** Begin Text block **

You’re getting some signals, but they aren’t super clear. Are you imagining them? Did he mean to graze your arm oh-so-sensually when reaching for the salt just now? Or does he have no idea what happened?
Most guys are difficult to read. If they’re not open about their interest in you or their desires, then how in the world are you supposed to know what they want or feel?
And if he’s hiding his attraction to you, what’s the reason?
In a perfect world, we’d all be having great dates, vibing with new people, and maintaining healthy relationships.
In reality, though, we’re all struggling to navigate the rapidly changing dating scene and trying to decode mixed messages.
So, how do you tell if a guy likes you but is hiding it? We’re going to pinpoint some things to look for when trying to decipher whether the vibes you’re getting are real or just wishful thinking.
Does he like you?
You could resort back to “daisy science” and just start plucking petals to see if he loves you or if he loves you not. But, rest assured, there are other, more tangible ways to figure out if this guy is into you or not.
Are you dying to know if he’s interested in more than he’s letting on? Here’s what to look out for.
He asks about you
Does this guy go out of his way to see how you’re doing and what you’re up to? Does he remember that big presentation you were nervous about?
If he’s checking in on you, then that’s a good signal that he’s interested. He could just be a good friend, but that could also tell you more.
He remembers things that most of your other friends don’t, and then he follows up on those things. If this is happening, then he’s a caring and considerate guy.
He may be that way with everyone, or maybe he has a special interest in you.
Either way, this guy is a nice one to have in your life – as a friend or more.
It’s moving day. He said he’d be there at 8 a.m. to help you, and there he is, with your insanely specific, preferred coffee order and donuts from your favorite bakery in hand.
When he tells you he’s going to do something, he follows through. He’s not flaky about the plans he has with you. If he has to cancel, it’s very occasional and with good cause.
He wants to be there for you, so he sticks to his word. He’s been one of the most dependable people in your life. You know that if you ever need something, he’s the guy to call.
He gives you butterflies when you’re talking. There are sexual undertones to your interactions, unnecessary touches, and witty banter.

** End Text block **
** Begin Record extracts **

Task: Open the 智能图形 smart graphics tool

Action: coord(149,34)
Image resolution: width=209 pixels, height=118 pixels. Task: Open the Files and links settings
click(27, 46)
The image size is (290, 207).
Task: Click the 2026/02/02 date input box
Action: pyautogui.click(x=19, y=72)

** End Record extracts **

Written exercise A: Copy out everything in the dating article from "So, how do you" down to "you or not.".
Written exercise B: In the dating article, what time did he say he would arrive on moving day?
Written exercise C: Give what comes next in the dating article, starting after its last sentence.

Answer A:
So, how do you tell if a guy likes you but is hiding it? We’re going to pinpoint some things to look for when trying to decipher whether the vibes you’re getting are real or just wishful thinking.
Does he like you?
You could resort back to “daisy science” and just start plucking petals to see if he loves you or if he loves you not. But, rest assured, there are other, more tangible ways to figure out if this guy is into you or not.

Answer B: 8 a.m.

Answer C:
How does he talk to other people? Is it the same way? Or do you notice that there’s something that changes when he’s with you specifically?
You probably know how to flirt. If not, I’m sure you’ve seen it happening in the movies and on television at the very least. Is he trying that out with you? How does he respond if you flirt back?
If he’s being flirtatious and openly and eagerly receives your flirtatious banter, then he could very well be interested in more.
He confides in you
Do you know all about his family? Did you hear about his traumatic sixth-grade talent show where he ambitiously tried to perform Thriller solo on stage but froze up?
You know a good deal about him, and it’s not because you’ve done an internet deep dive. It’s because he’s opened up to you. He feels comfortable sharing things with you that he wouldn’t with most other people.
When big things happen in his life, you’re one of the first people he goes to. You have a special comfort and connection with each other.
There’s a physical attraction
This one may seem superficial, and certainly physical attraction alone isn’t a great indicator of relationship potential or quality. However, it is a good sign to see if there’s a possibility of taking a friendship to the next level.
You may have always had a physical attraction to one another, but have never acted on it. Or sometimes, attraction changes as you get to know someone.
Maybe you weren’t initially his type, but as he gets to know you, he’s more interested.
Physical attraction is most likely what’s going to push a relationship out of the friend zone and into something more – whether it’s friends with benefits, casual dating, or a full-on relationship.
He wants to see you
Seems obvious, right? If a guy likes you, he should want to see you. If he’s indifferent to seeing you, then he’s probably not that interested.
Does he make plans to see you? Is he unwilling to leave your meetings to chance? That’s a great indicator that this guy likes you.
We’re all busy with work, friendships, family, and making time for ourselves. The time and energy you choose to give to other people are valuable. If he’s deciding to provide you with both, then he likes you.
He admires you
This is a big one if you’re hoping this guy likes you AND is interested in having a relationship with you. What is it that he gets from the relationship with you that he likely won’t find elsewhere?
Talent, intellect, and passion are sexy and admirable qualities. Does he admire the way you built your business? Or your dedication to the environment?
Or maybe it’s the little things that he admires in you: your witty humor, your positive attitude, your spontaneity, or maybe even your organizational skills. The saying “opposites attract” exists for a reason.
If someone has a quality that we admire, it’s easy for sparks to fly and relationships to develop. In relationships, we learn from each other and hopefully grow together. Admiration for a potential partner is key.
Why isn’t he acting on his feelings?
This is the important part. A guy can be absolutely head-over-heels in love with you, but if he doesn’t want to act on those feelings, then nothing will ever happen.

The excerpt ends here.